Items listed in a dataset:
□ □ □

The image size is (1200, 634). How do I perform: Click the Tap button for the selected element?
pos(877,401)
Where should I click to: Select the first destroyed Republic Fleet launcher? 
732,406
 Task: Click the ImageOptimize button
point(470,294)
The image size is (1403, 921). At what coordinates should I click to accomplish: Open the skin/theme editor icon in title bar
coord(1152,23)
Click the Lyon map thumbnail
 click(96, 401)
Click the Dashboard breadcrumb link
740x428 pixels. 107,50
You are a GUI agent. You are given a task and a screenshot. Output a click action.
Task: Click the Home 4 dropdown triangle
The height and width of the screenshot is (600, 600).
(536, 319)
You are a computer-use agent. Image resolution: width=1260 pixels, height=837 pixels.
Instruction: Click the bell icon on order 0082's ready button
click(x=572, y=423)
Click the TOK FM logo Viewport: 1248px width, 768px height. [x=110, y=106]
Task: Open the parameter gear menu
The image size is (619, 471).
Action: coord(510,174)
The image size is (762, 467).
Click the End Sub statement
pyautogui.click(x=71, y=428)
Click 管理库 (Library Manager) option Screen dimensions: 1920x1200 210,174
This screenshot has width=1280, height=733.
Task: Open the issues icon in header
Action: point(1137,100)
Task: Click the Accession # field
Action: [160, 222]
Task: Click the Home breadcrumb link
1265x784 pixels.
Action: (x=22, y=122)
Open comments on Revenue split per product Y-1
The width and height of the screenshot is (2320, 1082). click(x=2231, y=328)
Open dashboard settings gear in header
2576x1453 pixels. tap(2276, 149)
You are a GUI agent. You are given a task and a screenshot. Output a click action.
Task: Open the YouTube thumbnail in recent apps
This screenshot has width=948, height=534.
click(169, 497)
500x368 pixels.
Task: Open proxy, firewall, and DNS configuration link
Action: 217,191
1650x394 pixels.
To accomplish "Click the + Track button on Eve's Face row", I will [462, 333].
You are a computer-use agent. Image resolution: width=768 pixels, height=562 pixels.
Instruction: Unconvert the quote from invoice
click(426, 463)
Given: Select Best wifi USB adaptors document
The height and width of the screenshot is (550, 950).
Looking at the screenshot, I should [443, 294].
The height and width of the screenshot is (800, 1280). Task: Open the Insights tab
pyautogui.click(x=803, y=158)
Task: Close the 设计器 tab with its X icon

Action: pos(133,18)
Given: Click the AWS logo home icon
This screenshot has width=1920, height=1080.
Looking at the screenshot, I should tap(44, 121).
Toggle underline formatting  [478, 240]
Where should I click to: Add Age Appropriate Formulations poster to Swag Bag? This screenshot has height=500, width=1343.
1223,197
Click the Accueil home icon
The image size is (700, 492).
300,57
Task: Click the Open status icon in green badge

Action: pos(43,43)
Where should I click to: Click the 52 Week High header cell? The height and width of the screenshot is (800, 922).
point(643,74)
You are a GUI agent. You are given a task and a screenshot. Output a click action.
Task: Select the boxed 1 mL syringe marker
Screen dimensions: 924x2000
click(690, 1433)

□ □ □

WHAT IS ASKED:
Reproduce the part of the lines above that opens with the line containing "Task: Click the Home breadcrumb link" and closes with the line containing "2576x1453 pixels. tap(2276, 149)", both of those lines included.

COMPLETE ANSWER:
Task: Click the Home breadcrumb link
1265x784 pixels.
Action: (x=22, y=122)
Open comments on Revenue split per product Y-1
The width and height of the screenshot is (2320, 1082). click(x=2231, y=328)
Open dashboard settings gear in header
2576x1453 pixels. tap(2276, 149)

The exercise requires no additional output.